**GIVEN ENTRIES:**
--------------------------------

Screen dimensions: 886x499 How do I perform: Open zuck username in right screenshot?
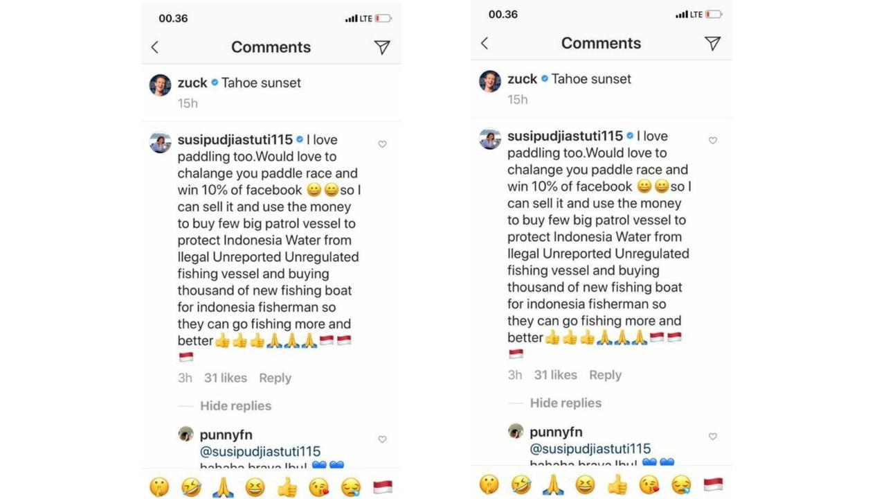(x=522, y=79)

--------------------------------

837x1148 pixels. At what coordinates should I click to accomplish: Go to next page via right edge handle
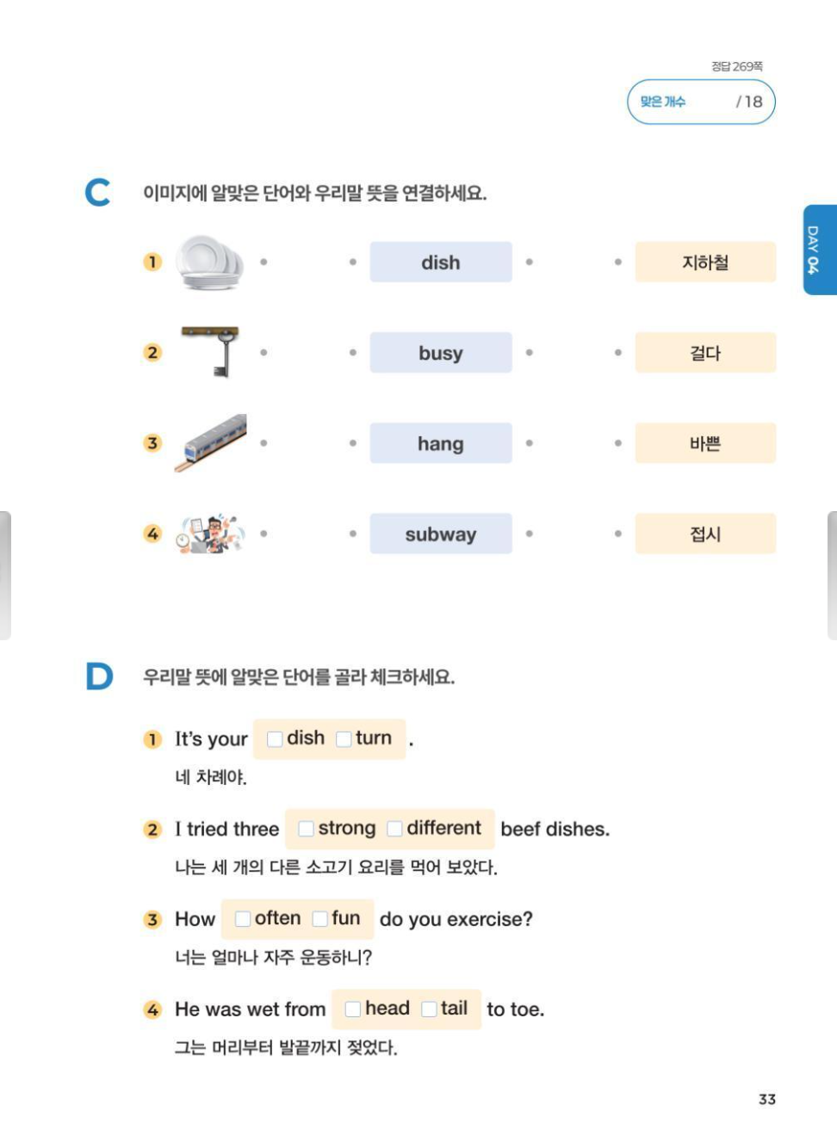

--------------------------------

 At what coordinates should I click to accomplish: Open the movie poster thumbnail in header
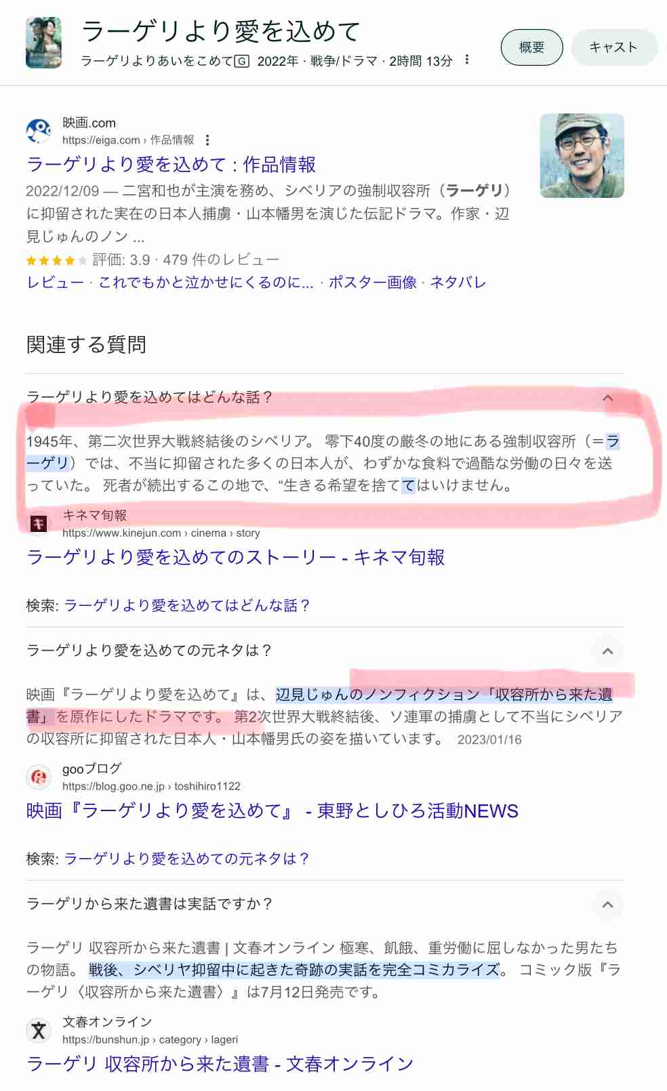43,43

--------------------------------

**EXERCISE INSTRUCTIONS:**
Copy out the part that opens with the line containing "Screen dimensions: 886x499" and closes with the line containing "(x=522, y=79)", swapping "username" for "profile" and keeping everything else unchanged, and leave the pictures out of your copy.

**SOLVED EXERCISE:**
Screen dimensions: 886x499 How do I perform: Open zuck profile in right screenshot?
(x=522, y=79)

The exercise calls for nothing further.